«

Query Reference

This topic documents the data format for Datomic datalog queries and rules.

Query Grammar

Syntax Used In Grammar

'' literal
"" string
[] = list or vector
{} = map {k1 v1 ...}
() grouping
| choice
? zero or one
+ one or more

Query Arg Grammar

query             = [find-spec return-map-spec? with-clause? inputs? where-clauses?]
find-spec = ':find' find-rel
find-rel = find-elem+
find-elem = (variable | pull-expr | aggregate)
variable = symbol starting with "?"
pull-expr = ['pull' variable pattern]
pattern = (pattern-name | pattern-data-literal)
pattern-name = plain-symbol
plain-symbol = symbol that does not begin with "$", "?", or "%"
aggregate = [aggregate-fn-name fn-arg+]
fn-arg = (variable | constant | src-var)
constant = any non-variable data literal
src-var = symbol starting with "$"
return-map-spec = (return-keys | return-syms | return-strs)
return-keys = ':keys' plain-symbol+
return-syms = ':syms' plain-symbol+
return-strs = ':strs' plain-symbol+
with-clause = ':with' variable+
inputs = ':in' (src-var | binding | pattern-name | rules-var)+
binding = (bind-scalar | bind-tuple | bind-coll | bind-rel)
bind-scalar = variable
bind-tuple = [ (variable | '_')+]
bind-coll = [variable '...']
bind-rel = = [ [(variable | '_')+] ]
rules-var = '%'
where-clauses = ':where' clause+
clause = (not-clause | not-join-clause | or-clause | or-join-clause | expression-clause)
not-clause = [ src-var? 'not' clause+ ]
not-join-clause = [ src-var? 'not-join' [variable+] clause+ ]
or-clause = [ src-var? 'or' (clause | and-clause)+]
or-join-clause = [ src-var? 'or-join' [variable+] (clause | and-clause)+ ]
and-clause = [ 'and' clause+ ]
expression-clause = (data-pattern | pred-expr | fn-expr | rule-expr)
data-pattern = [ src-var? (variable | constant | '_')+ ]
pred-expr = [ [pred fn-arg+] ]
fn-expr = [ [fn fn-arg+] binding]
rule-expr = [ src-var? rule-name (variable | constant | '_')+]
rule-name = plain-symbol

See the pull pattern grammar for the description of the pattern-data-literal rule.

Query Rule Grammar

Note that the rule grammar reuses some terms from the query grammar above.
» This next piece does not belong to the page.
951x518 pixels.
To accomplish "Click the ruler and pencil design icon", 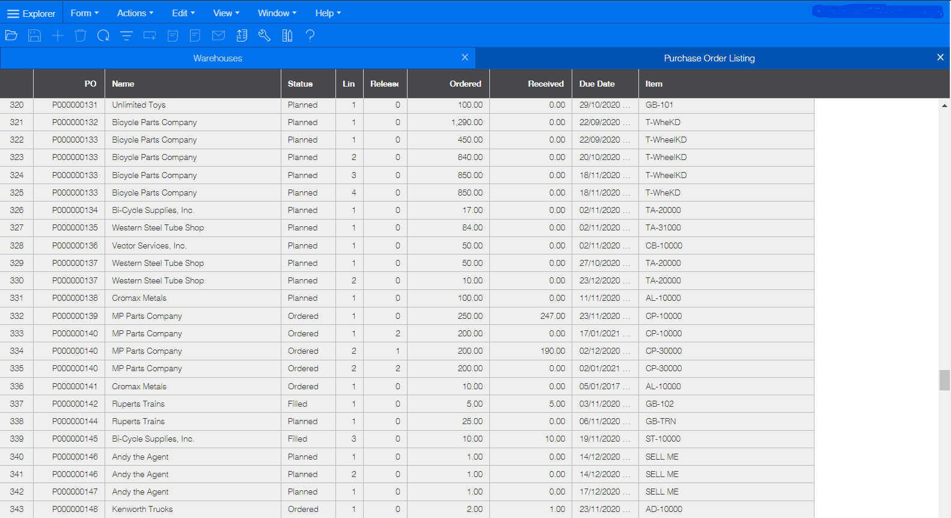I will point(287,35).
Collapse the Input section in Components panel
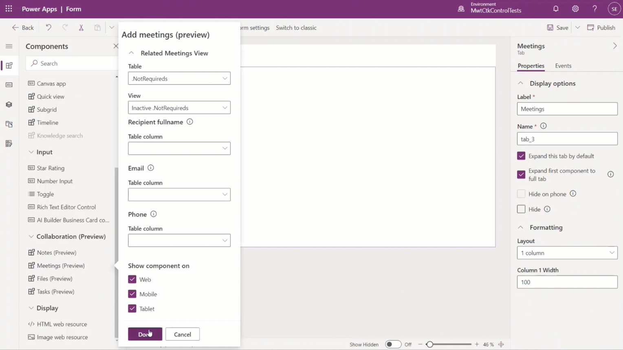623x350 pixels. (31, 152)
rule                       = [ [rule-head clause+]+ ]
rule-head                  = [rule-name rule-vars]
rule-name                  = plain-symbol

Queries

query                      = [find-spec with-clause? inputs? where-clauses?]

A query consists of:

  • a find-spec that specifies variables and aggregates to return
  • an optional with-clause to control how duplicate find values are handled
  • an optional inputs clause that names the databases, data, and rules available to the query engine
  • optional where-clauses that constrain and transform data

At least one of inputs or where-clauses must be specified.

Find Specs

find-spec                  = ':find' find-rel
find-rel                   = find-elem+
find-elem                  = (variable | pull-expr | aggregate)

A find-spec is the literal :find followed by one or more find-elems, which can be

  • a variable that returns variables directly
  • a pull-expr that hierarchically selects data about an entity variable
  • an aggregate that summarizes all values of a variable

The order of find-elems determines the order variables appear in a result tuple.

Variables

variable                   = symbol starting with "?"

A variable is a symbol that begins with ?. In a find-spec, variables control which variables are returned, and what order those variables appear in the result tuple.

Like the rest of Clojure, variables are case-sensitive. ?track and ?Track are different variables.

Pull Expressions

pull-expr                  = ['pull' variable pattern]
pattern                    = (pattern-name | pattern-data-literal)

A pull expression returns information about a variable as specified by a pattern. Pull expressions are fully described in the Pull reference.

NOTE Each variable can appear in at most one pull expression.

Custom Query Functions

You can write your own custom functions for use as aggregate, predicate, or function clauses in query. To make these functions available in Datomic Cloud:

You can cancel custom query functions.

Return Maps

NOTE Return maps are available in client 0.8.78.

Supplying a return-map will cause the query to return maps instead of tuples. Each entry in the :keys / :strs / :syms clause will become a key mapped to the corresponding item in the :find clause.

keyword symbols become
:keys keyword keys
:strs string keys
:syms symbol keys

Aggregates

aggregate                  = [aggregate-fn-name fn-arg+]
fn-arg                     = (constant | src-var)

An aggregate function appears in the find clause and transforms a result. Aggregate functions can take variables, constants, or src-vars as arguments.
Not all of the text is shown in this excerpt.